Establishing a methodology based on these load tiers ensures that the methodology can be easily applied to any type of facility. Each facility can determine how it wants to stratify between Tier 1, 2, and 3 loads.

Resilience case study

Long Island Community Microgrid

What’s the value of electricity? On a temperate afternoon, a short power outage may have little impact on your day. But inside an elder-care facility in the middle of a winter storm, access to electricity literally becomes a matter of life and death.

Serving a vulnerable area hard-hit by Hurricanes Irene and Sandy, the Long Island Community Microgrid Project (LICMP) is designed with energy resilience at its core. Developed in partnership with the Long Island electricity transmission operator and the local municipal utility, as well as the county water authority and fire district, the LICMP will greatly enhance resilience by providing indefinite renewables-driven backup power for critical community facilities. The project will serve 3,200 utility customers, 21,000 water customers, and up to 20,000 residents covered by the fire district.

Hurricane Irene damaged power infrastructure on the east end of Long Island in 2011, knocking out power for over 400,000 residents.

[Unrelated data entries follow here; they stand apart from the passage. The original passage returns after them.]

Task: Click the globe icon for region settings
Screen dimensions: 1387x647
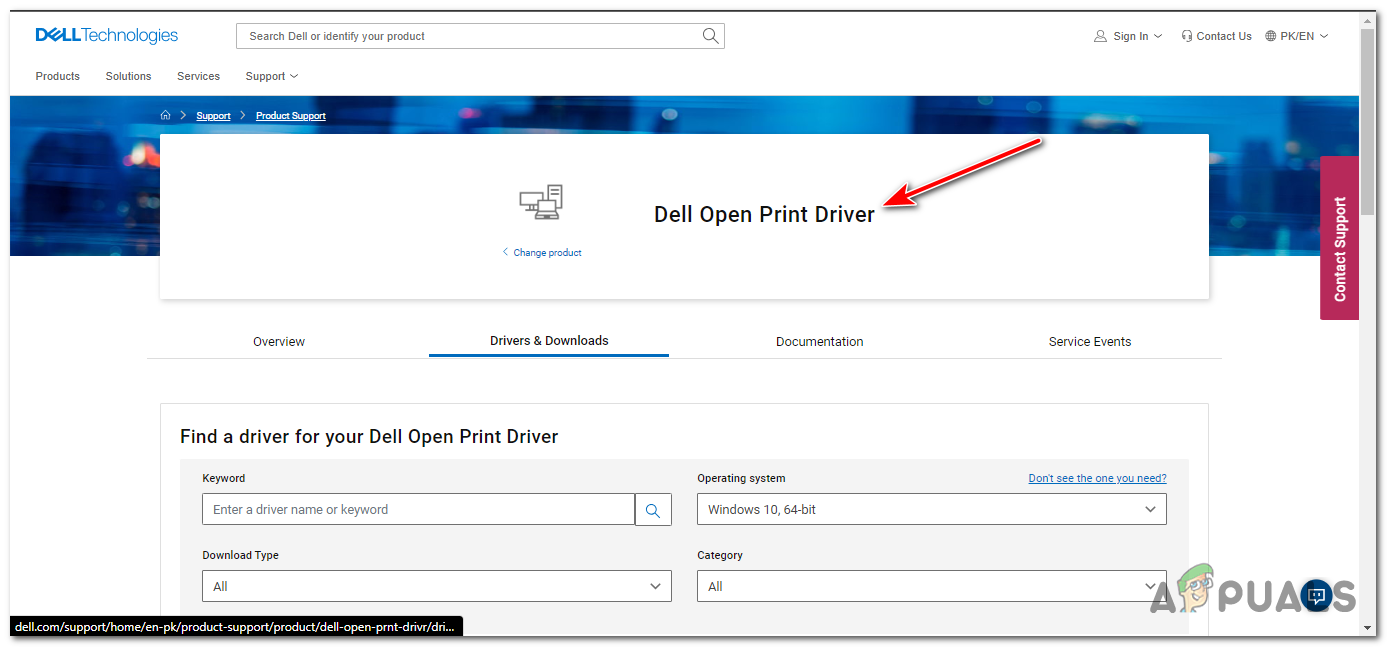Action: (1268, 35)

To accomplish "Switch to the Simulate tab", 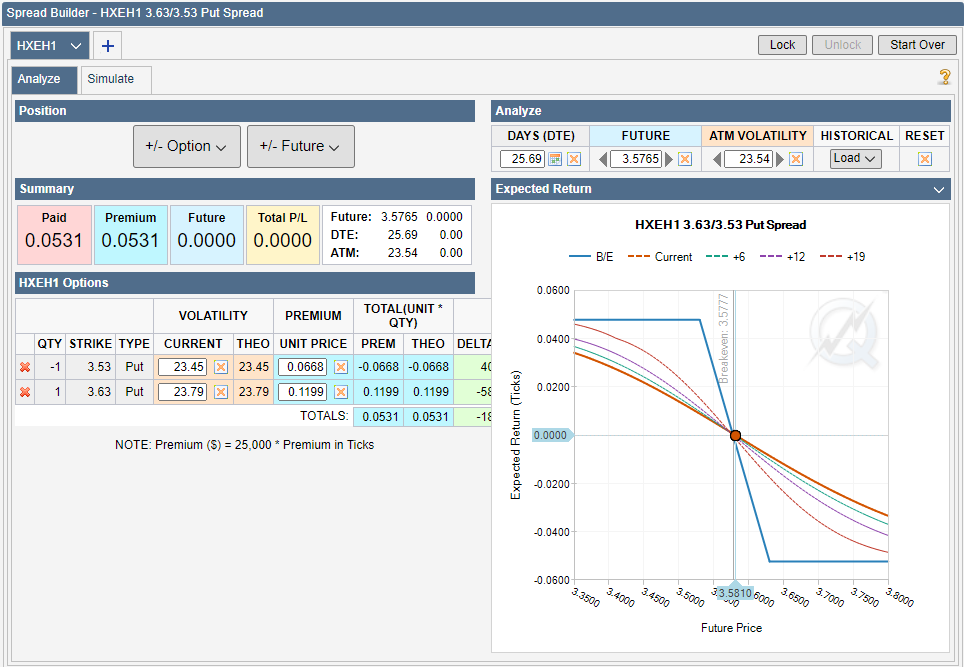I will [110, 79].
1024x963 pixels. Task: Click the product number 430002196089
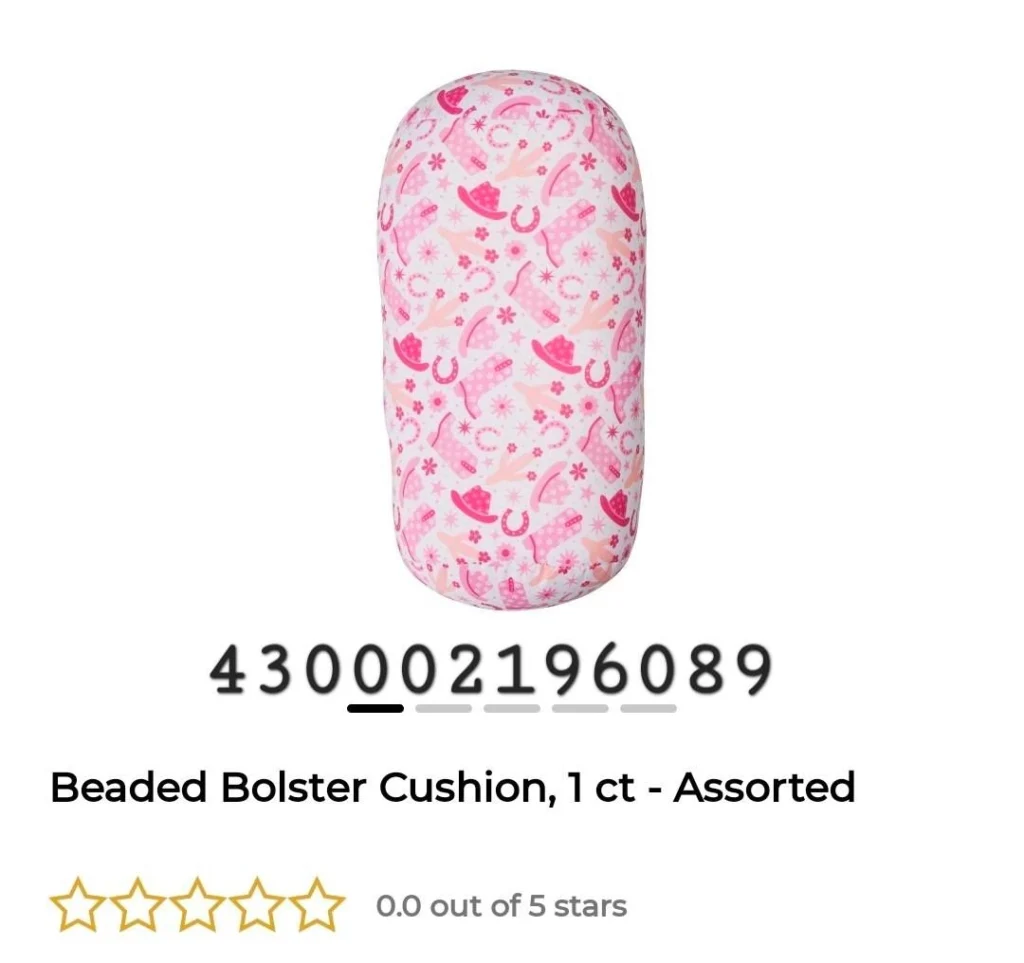491,670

The next year, Hurricane Sandy left 500,000 without power. (Image: Peter Foley)

Critical loads in the LICMP area include two water pumping facilities and a local fire station. Right now, backup power is provided to these facilities using dirty diesel-fired generators, which must be cycled regularly for maintenance and are vulnerable to fuel supply interruptions in times of disaster. In the event of a regional or local power outage, instead of diesel, the microgrid would maintain service to these critical facilities. Surplus energy from the microgrid would also be provided to other prioritized customers, as resources allow.

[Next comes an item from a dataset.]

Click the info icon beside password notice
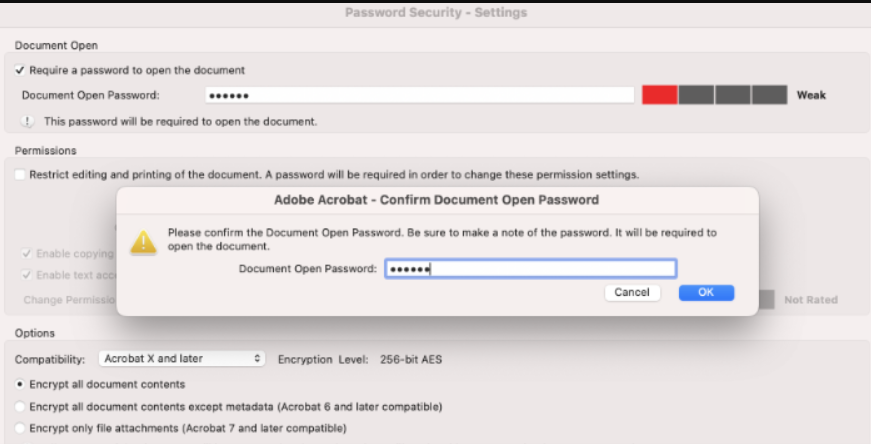pos(27,121)
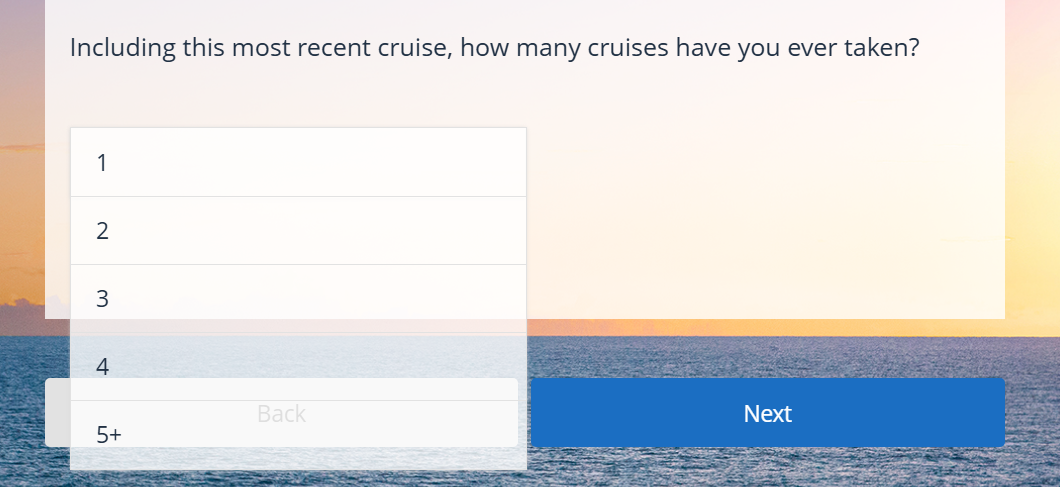This screenshot has width=1060, height=487.
Task: Select 4 in the cruise count list
Action: tap(298, 367)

The value of this robust resilience will amount to $334,000 per day in avoided losses for the community during regional energy disruptions. Beyond the LICMP, the Clean Coalition is working to develop a standardized Value of Resilience (VOR) that will enable municipalities, utilities, businesses, and others to effectively consider this value when analyzing Community Microgrid economics — resulting in more Community Microgrids being deployed.

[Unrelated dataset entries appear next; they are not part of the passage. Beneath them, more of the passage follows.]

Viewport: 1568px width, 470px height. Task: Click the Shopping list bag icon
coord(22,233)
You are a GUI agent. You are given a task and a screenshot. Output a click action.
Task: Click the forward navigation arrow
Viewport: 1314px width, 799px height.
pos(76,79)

Avoiding expensive transmission system upgrades

In addition to the value of resilience and the local economic impacts, Community Microgrids can solve unique local energy challenges and can create significant system-wide cost savings. The LICMP will set the stage to avoid hundreds of millions of dollars in transmission investments that would otherwise be required to deliver power to the East End of Long Island.

Clean local energy has already been proven to offset transmission costs. In 2017 – 2018, the California Independent System Operator (CAISO) cancelled $2.6 billion worth of approved transmission projects because faster-than-expected deployment of clean local energy and energy efficiency eliminated the need for this expensive transmission.

Like many coastal towns, East Hampton, located on the southern shore of Long Island, sees its population swell during the summer. This seasonal increase pushes the electric grid to the max, as more air conditioners, laptops, and other devices demand power.

Depending on geography, regulation, and other circumstances, solving this kind of challenge with local energy generation can be far less expensive than adding centralized power plants and high-voltage transmission lines.

This is a critical concept: in what are known as “grid-constrained” communities, the existing electrical transmission system is incapable of easily being expanded to serve the changing needs of residents. In these scenarios, planners now have a choice: they can build additional expensive long-distance transmission lines — historically, the most common approach — or choose to build local energy systems, which are more cost-effective and much more robust during disasters.

The LICMP will potentially avoid a total of $38 million in new local transmission capacity spending, resulting in an immediate net cost benefit for all electric utility ratepayers.